A debt consolidation loan can be a smart financial move if:
- You qualify for a lower interest rate than your current debts.
- You prefer a fixed payment schedule with a set payoff date.
- You’re committed to not taking on new debt while paying off the loan.
However, if the new loan results in higher overall costs or longer repayment terms, exploring other debt repayment strategies may be a better choice.
Frequently Asked Questions
1. Will a debt consolidation loan lower my monthly payments?
Yes, in many cases, a debt consolidation loan can reduce your monthly payments by offering a lower interest rate or extending your repayment term. However, extending the loan term may result in paying more interest over time.
2. Can I get a debt consolidation loan with bad credit?
Yes, some lenders offer debt consolidation loans for borrowers with bad credit, but these may come with higher interest rates. Improving your credit score before applying or using a co-signer can help you secure better terms.
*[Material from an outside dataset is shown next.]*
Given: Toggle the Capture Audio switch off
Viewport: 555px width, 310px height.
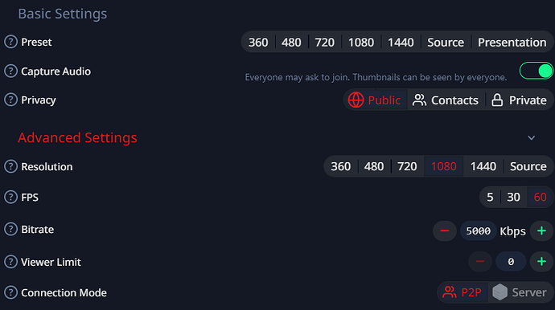Looking at the screenshot, I should pos(536,71).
3. How long does it take to get approved for a debt consolidation loan?
Approval times vary by lender. Some online lenders provide same-day or next-day approvals, while traditional banks and credit unions may take a few days to a week to process an application.
4. Will a debt consolidation loan affect my credit score?
Yes, applying for a loan results in a hard credit inquiry, which may temporarily lower your score. However, consolidating debt can improve your score in the long run if you make on-time payments and reduce your overall credit utilization.
5. What types of debt can I consolidate with a debt consolidation loan?
Debt consolidation loans are typically used for unsecured debts, such as:
- Credit card balances
- Personal loans
- Medical bills
- Payday loans
Secured debts, like mortgages or auto loans, are usually not eligible for debt consolidation.